Ghosh, et al, (2017) [1] published a ‘simple re-executable’ publication as a proof of concept. The key points were to document that even within the constraints of current publication practices, it is possible to aggregate the connection of a research publication to the data (via a DOI of the imaging data utilized), the processing workflow (via the DOI of a tagged GitHub release of the processing workflow), the analysis environment (via a DockerHub release of the Docker container of the analysis environment and workflow) and the archival of the complete results (as part of the tagged GitHub release). In this fashion, the publication both supports the ‘exact’ re-execution of the publication, by reuse of the exact data and processing environment; and enables the exploration of the sensitivity of the results by supporting comparison of results, if the analysis were to be performed using other execution environments or workflow design.
A ReproPub embraces many of the recent advances and evolutions in publication: treatment of data as a first-class object [2]; the principles of software citation [3]; the FAIR (findable, accessible, interoperable and reusable) [4] principles applied to the scientific process itself. By supporting the explicit use (aggregation) of research objects in support of building the ‘graph’ of scientific reasoning and the exploration of the stability and generalizability of findings and claims that emerge in a principled manner, we believe that this scientific literature can be rendered in a more reproducibility-supportive fashion. Culturally, this evolution of publication practice should be perceived as a plus for the scientific community.
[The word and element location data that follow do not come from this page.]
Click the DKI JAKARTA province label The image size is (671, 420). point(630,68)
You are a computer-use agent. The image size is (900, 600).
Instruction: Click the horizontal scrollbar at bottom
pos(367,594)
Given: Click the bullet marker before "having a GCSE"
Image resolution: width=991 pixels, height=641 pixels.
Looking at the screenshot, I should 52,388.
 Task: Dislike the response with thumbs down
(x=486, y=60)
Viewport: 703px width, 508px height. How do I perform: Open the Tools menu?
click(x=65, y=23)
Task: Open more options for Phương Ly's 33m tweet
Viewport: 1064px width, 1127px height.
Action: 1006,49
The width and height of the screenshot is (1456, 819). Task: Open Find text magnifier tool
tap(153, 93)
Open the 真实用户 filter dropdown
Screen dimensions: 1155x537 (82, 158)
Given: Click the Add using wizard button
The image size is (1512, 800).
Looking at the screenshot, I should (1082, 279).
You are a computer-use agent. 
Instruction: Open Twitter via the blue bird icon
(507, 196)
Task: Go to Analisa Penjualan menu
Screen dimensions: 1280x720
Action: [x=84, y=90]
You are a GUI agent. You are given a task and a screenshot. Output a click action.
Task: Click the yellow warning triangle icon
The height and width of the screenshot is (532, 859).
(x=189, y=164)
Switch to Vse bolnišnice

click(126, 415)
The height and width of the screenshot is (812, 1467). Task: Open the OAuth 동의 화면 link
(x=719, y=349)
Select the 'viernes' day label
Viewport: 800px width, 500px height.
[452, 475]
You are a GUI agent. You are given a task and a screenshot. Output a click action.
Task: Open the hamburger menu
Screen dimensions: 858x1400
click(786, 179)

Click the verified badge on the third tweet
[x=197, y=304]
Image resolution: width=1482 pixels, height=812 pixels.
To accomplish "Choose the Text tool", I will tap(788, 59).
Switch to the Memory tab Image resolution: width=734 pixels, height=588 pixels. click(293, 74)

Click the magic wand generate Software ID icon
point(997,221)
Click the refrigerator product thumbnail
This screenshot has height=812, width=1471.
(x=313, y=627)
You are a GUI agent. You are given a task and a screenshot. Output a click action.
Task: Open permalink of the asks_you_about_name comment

Specifically, what used to be one publication that referred to data, processing, and a set of claims, can now conceivably become numerous publications of distinct and independently creditable scientific output: a publication for the data, a publication for the processing approach, a publication for the complete results, in addition to the publication for the conclusions and claims.
This work was supported by: NIH-NIBIB P41 EB019936 (ReproNim), and NIH-NIMH R01 MH083320 (CANDIShare).
REFERENCES
[1] S. S. Ghosh et al., “A very simple, re-executable neuroimaging publication,” F1000Res, vol. 6, p. 124, Jun. 2017.
[2] L. B. Honor, C. Haselgrove, J. A. Frazier, and D. N. Kennedy, “Data Citation in Neuroimaging: Proposed Best Practices for Data Identification and Attribution,” Front. Neuroinform., vol. 10, p. 34, 2016.
[3] D. S. Katz et al., “Software Citation Implementation Challenges,” arXiv:1905.08674 [cs], May 2019.
[4] M. D. Wilkinson et al., “The FAIR Guiding Principles for scientific data management and stewardship,” Scientific Data, 15-Mar-2016. [Online]. Available: https://www.nature.com/articles/sdata201618. [Accessed: 20-Aug-2018].
Figure 1. The ReproPub as a traditional publication that includes explicit indication of the exact data, workflow, operating system and results in a fashion that can be re-executed to verify and explore the generalizability of the results.